Paulu David, Alaei Parham
Department of Radiation Oncology, University of Minnesota, Minneapolis, MN, 55455, USA.
J Appl Clin Med Phys. 2017 May;18(3):9-15. doi: 10.1002/acm2.12060. Epub 2017 Mar 20.
There are an increasing number of radiation therapy patients with hip prosthesis. The common method of minimizing treatment planning inaccuracies is to avoid radiation beams to transit through the prosthesis. However, the beams often exit through them, especially when the patient has a double-prosthesis. Modern treatment planning systems employ algorithms with improved dose calculation accuracies but even these algorithms may not predict the dose accurately at high atomic number interfaces. The current study evaluates the dose calculation accuracy of three common dose calculation algorithms employed in two commercial treatment planning systems. A hip prosthesis was molded inside a cylindrical phantom and the dose at several points within the phantom at the interface with prosthesis was measured using thermoluminescent dosimeters. The measured doses were then compared to the predicted ones by the planning systems. The results of the study indicate all three algorithms underestimate the dose at the prosthesis interface, albeit to varying degrees, and for both low- and high-energy x rays. The measured doses are higher than calculated ones by 5-22% for Pinnacle Collapsed Cone Convolution algorithm, 2-23% for Eclipse Acuros XB, and 6-25% for Eclipse Analytical Anisotropic Algorithm. There are generally better agreements for AXB algorithm and the worst results are for the AAA.

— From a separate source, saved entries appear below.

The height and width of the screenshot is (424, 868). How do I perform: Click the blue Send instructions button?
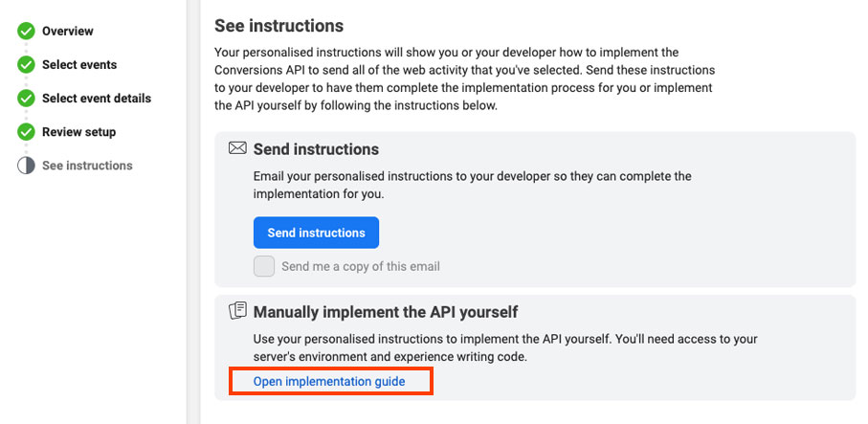316,233
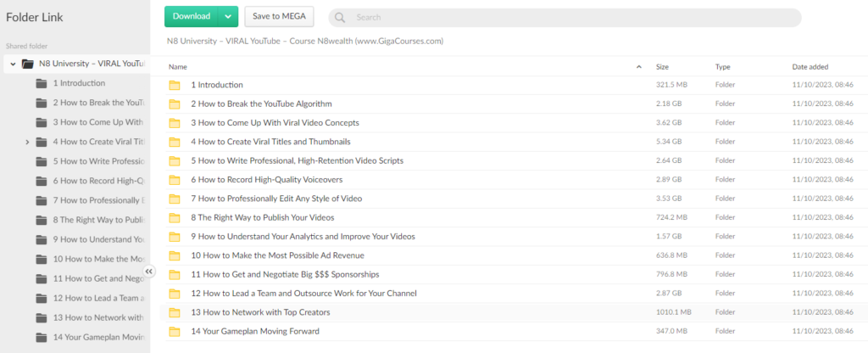Click the Download button

190,16
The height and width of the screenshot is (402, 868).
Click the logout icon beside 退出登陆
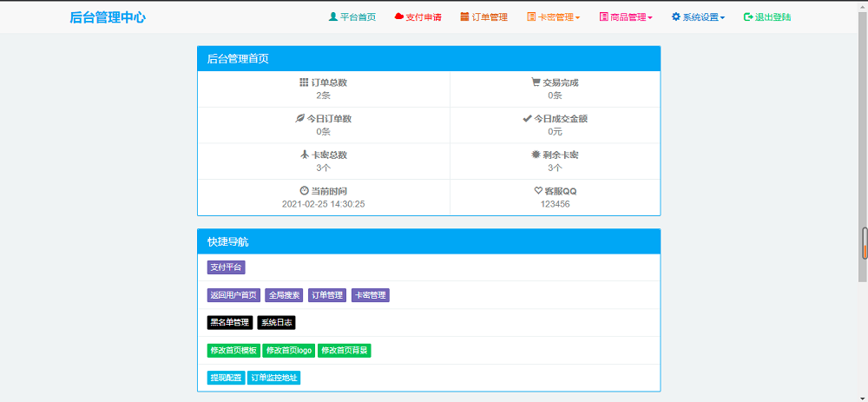(x=748, y=16)
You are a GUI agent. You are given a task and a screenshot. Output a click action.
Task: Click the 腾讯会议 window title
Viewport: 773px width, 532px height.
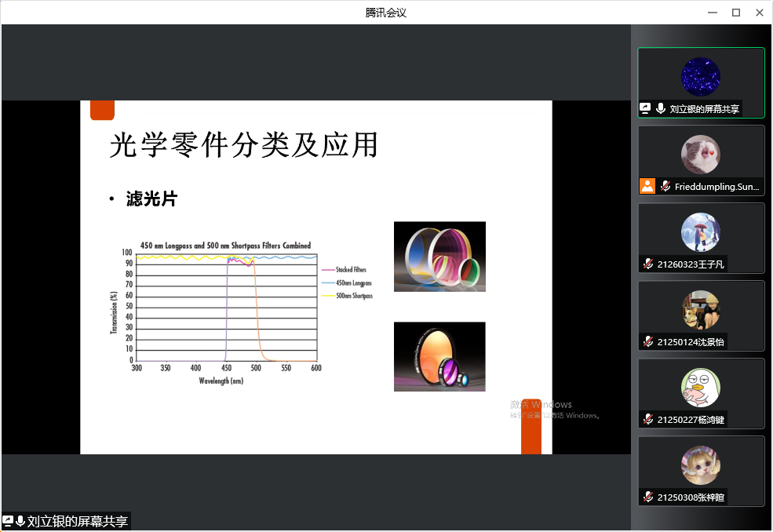[x=386, y=13]
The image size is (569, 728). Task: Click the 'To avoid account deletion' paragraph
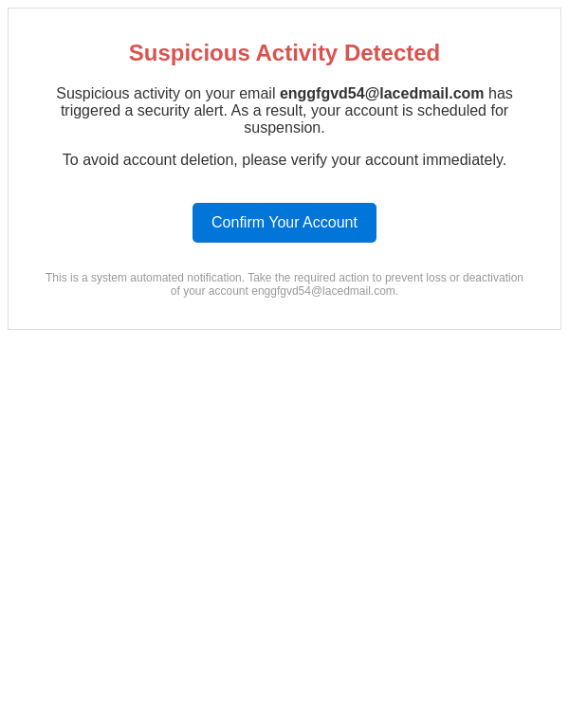point(285,159)
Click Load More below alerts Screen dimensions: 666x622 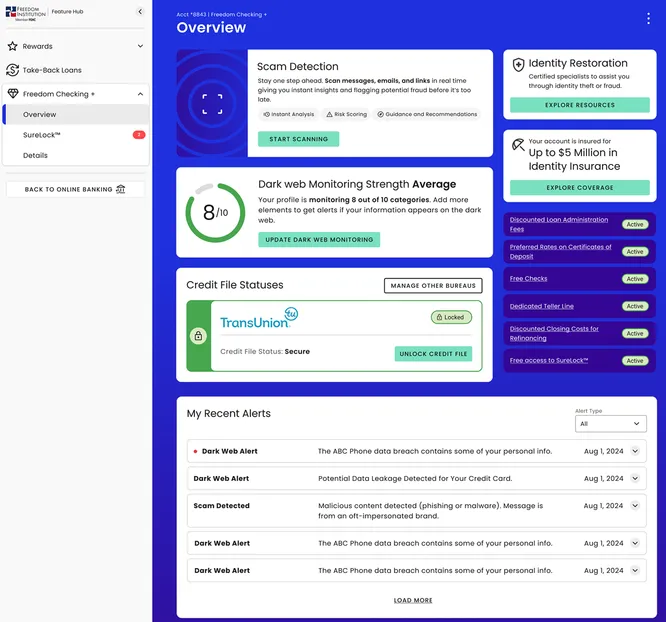[413, 601]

接受放射治疗的髋关节假体患者数量日益增加。将治疗计划误差降至最低的常用方法是避免辐射束穿过假体。然而,辐射束常常会穿过假体射出,尤其是当患者有双侧假体时。现代治疗计划系统采用了剂量计算精度有所提高的算法,但即便这些算法在高原子序数界面处也可能无法准确预测剂量。本研究评估了两种商用治疗计划系统中使用的三种常见剂量计算算法的剂量计算精度。在圆柱形模体中塑造一个髋关节假体,使用热释光剂量计测量模体内部与假体界面处多个点的剂量。然后将测量得到的剂量与计划系统预测的剂量进行比较。研究结果表明,对于低能和高能X射线,所有三种算法均低估了假体界面处的剂量,不过低估程度有所不同。对于Pinnacle坍缩卷积算法,测量剂量比计算剂量高5% - 22%;对于Eclipse Acuros XB算法,高2% - 23%;对于Eclipse解析各向异性算法,高6% - 25%。一般来说,AXB算法的一致性更好,而AAA算法的结果最差。